Published on 12:00 AM, February 05, 2016

Literature

Syed Shamsul Haq

With words. Syed Shamsul Haq can take the dark out of the night as well as paint the daytime black. He writes magical verse plays, straight-from-the-heart poems and novels and stories with a deepened awareness of time in the depiction of the human condition. Born on December 1935, Haq has written prolifically about love and honour, pity and pride, compassion and sacrifice and peace and war. Bangla literature has not seen a polymath of his equal in ages. His work is studied at schools, colleges and universities. 

Despite all the accolades Syed Haq is quite unmoved by the fanfare. What motivates him to keep on writing? “If I don't write, I don't feel well,” he once said. “I write poetry, stories, novels, plays and essays. I do not consider them separate mediums. They all accomplish the same thing—expression through language.
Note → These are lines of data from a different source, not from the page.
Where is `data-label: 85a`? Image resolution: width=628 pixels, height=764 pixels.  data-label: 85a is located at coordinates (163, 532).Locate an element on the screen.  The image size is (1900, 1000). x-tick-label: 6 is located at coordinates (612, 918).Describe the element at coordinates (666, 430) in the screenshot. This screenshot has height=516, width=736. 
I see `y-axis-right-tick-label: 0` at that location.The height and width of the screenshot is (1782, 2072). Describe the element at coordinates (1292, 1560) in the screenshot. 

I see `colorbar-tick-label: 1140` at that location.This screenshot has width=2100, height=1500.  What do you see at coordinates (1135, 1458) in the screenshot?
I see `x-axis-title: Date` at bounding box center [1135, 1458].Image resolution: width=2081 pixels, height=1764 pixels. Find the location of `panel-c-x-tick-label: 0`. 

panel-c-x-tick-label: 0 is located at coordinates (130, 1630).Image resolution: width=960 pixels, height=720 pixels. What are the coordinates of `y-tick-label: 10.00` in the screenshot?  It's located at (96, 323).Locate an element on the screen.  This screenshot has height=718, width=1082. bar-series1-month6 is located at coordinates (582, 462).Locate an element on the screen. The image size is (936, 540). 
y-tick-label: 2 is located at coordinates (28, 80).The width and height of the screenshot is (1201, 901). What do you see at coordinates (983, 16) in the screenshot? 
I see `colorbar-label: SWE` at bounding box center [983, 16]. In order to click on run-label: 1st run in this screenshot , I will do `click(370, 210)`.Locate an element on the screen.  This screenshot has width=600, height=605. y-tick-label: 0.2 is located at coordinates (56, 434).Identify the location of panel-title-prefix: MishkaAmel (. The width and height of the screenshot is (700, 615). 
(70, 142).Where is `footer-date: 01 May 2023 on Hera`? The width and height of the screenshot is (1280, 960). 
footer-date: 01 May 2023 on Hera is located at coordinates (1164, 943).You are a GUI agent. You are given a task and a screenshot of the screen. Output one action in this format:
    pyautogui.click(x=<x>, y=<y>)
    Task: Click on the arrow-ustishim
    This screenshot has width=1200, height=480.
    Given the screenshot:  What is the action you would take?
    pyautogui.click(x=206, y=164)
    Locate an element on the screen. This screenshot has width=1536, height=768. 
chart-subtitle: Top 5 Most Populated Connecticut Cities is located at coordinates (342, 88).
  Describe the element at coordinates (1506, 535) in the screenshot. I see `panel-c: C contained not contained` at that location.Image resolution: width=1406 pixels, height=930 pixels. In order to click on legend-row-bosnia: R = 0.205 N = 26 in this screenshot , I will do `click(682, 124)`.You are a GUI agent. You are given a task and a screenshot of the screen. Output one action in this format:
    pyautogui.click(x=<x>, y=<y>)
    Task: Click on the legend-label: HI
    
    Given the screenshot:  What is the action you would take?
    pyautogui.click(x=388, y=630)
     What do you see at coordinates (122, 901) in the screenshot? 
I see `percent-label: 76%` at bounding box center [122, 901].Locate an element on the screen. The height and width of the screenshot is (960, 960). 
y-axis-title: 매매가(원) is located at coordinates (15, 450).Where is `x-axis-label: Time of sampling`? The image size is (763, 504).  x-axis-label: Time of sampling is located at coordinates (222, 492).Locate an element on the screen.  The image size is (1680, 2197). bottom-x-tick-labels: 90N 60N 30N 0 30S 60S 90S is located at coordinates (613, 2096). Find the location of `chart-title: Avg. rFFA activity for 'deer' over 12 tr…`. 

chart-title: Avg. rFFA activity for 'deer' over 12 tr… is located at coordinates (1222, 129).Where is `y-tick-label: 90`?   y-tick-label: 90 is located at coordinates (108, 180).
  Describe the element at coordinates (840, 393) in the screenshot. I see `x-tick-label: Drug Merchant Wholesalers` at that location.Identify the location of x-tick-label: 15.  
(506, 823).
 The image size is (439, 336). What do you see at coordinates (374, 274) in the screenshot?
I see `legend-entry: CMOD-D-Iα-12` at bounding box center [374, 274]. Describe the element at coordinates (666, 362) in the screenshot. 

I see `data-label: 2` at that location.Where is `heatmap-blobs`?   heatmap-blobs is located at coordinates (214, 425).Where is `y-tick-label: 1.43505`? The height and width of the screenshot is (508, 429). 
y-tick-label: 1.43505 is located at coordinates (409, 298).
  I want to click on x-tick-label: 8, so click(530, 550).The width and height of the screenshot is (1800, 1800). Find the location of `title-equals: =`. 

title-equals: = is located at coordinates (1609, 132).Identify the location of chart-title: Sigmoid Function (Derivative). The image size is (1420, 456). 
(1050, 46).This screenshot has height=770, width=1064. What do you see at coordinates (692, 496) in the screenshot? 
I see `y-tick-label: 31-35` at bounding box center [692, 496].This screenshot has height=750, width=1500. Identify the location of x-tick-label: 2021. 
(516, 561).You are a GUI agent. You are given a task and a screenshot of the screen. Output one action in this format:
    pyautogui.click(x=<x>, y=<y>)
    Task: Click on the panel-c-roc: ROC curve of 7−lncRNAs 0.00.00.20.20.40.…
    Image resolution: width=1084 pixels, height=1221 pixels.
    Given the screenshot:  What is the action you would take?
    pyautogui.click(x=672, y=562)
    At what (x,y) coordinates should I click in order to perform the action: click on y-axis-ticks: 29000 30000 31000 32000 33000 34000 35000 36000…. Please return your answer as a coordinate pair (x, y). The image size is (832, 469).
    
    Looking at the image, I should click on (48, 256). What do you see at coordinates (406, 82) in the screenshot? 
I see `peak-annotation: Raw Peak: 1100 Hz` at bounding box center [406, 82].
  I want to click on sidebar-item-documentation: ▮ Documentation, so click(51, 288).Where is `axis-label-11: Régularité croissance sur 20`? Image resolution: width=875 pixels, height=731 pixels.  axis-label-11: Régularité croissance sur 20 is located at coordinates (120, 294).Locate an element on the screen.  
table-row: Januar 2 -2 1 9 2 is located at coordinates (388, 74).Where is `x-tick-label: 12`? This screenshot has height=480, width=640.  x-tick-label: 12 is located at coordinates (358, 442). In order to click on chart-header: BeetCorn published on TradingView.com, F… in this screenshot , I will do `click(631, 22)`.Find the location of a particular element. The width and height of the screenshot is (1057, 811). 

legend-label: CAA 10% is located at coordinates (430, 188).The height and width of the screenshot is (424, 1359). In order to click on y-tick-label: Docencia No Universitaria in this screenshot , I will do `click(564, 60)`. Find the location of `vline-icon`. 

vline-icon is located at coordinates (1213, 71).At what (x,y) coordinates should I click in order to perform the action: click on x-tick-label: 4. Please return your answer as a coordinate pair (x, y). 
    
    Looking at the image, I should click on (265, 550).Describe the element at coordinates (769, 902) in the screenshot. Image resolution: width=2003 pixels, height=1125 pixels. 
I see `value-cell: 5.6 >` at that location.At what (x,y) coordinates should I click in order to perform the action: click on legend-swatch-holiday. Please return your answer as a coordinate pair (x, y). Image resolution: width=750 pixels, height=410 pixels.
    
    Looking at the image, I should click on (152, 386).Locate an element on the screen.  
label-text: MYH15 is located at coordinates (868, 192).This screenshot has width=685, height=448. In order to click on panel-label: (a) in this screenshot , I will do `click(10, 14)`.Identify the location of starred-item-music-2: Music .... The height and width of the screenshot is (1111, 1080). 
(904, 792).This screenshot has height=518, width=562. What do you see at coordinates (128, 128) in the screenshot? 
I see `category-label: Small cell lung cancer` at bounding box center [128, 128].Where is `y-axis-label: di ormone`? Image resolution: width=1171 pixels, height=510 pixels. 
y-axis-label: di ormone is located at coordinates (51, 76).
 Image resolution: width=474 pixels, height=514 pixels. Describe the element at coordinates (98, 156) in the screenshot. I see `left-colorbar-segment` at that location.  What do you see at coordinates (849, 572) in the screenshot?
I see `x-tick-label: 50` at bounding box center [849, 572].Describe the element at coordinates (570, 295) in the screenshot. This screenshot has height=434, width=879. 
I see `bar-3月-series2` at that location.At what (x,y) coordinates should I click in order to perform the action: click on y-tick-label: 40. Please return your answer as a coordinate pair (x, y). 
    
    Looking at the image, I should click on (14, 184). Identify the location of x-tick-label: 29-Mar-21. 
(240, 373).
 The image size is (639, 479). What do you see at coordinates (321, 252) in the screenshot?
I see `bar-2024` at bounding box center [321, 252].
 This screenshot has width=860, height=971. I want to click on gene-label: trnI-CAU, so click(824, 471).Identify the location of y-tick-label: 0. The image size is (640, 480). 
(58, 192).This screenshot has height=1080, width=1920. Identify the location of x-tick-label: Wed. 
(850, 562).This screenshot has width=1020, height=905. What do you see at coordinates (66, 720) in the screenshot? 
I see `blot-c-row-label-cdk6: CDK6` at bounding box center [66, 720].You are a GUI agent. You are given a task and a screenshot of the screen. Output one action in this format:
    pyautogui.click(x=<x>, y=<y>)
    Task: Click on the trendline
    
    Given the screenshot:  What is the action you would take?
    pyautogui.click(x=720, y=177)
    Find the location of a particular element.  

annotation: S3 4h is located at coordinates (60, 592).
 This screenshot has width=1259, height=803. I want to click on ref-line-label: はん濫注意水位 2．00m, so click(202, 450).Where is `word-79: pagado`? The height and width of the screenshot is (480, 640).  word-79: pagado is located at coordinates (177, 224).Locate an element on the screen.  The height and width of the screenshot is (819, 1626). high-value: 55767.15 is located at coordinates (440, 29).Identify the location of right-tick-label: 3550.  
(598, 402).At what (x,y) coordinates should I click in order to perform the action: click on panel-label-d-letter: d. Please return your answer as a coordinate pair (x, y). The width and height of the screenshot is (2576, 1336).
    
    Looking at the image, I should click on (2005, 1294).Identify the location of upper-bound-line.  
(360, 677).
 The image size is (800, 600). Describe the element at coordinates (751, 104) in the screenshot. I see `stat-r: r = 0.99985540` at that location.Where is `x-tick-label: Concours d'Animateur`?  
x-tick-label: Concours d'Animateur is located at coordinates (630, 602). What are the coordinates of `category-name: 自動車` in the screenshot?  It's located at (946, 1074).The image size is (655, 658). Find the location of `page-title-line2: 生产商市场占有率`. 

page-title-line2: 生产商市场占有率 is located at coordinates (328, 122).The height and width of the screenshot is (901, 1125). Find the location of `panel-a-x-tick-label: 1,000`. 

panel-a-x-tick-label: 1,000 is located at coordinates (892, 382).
They all stem from the same source—language which is the only material I have, just like a painter with his colour.”

His poems reveal a deep inspiration, and in a mysterious way appeal to the reader's own feelings and stimulate their imagination. He believes that poetry gives shape to our experience and unformulated words. It gives us wings to fly—we understand ourselves and the world a little better. Or, we get another perspective of looking at things. 

He is known for his lyrical flow of voices and counter-voices in novels and plays that force entry into oppression's closed rooms. His plays and novels about the Liberation War delve into the psychological state of the people and their inner conflicts in a war torn country. Payer Awaj Paoa Jai (1976) which aptly articulates ignorance and misuse of religion is even more relevant today. His prose is rich, and highlights a challenging vision of man's vulnerability. In Pronito Jibon, he talks about how from a very religious but progressive family he became what he is today. 

His plays Nuruldiner Shara Jibon (The entire life of Nurul Din), Judhha ebong Judhha (War and war), Ekhane Ekhon (Here, now) and novels Neel Dangshon (The Blue Sting, 1981), Smritimedh (Massacre of Memory, 1986), Ek Mutho Janmabhumi (A Fistful of Motherland) and Megh O Machine (Cloud and Machine, 1991) among others have inspired generations. A voracious reader of linguistics and colonial history of Bengal, he reads detective stories to let off steam when he feels like his brain is clogged up with complex plots.   

He loves to paint when he is not writing or thinking about writing.  He likes to listen to western classical music, Nazrul Geeti and Rabindra Sangeet. Bob Dylan's poetry and songs inspire him.

He has won every major award there is in the field of literature in the country, among them, the Bangla Academy Award (1966), Ekushey Padak (1984), Independence Day Award (2000), National Poetry Award (1997) and National Poetry Honour (2001).

Syed Shamsul Haq leaves no room in his heart for anything but the old verities of the heart, the old universal truths lacking which any work of art is ephemeral and doomed. Until a writer does so, he is wasting everyone's time by writing about lust, not love; victory that has no hope and defeats in which no one loses anything that matters.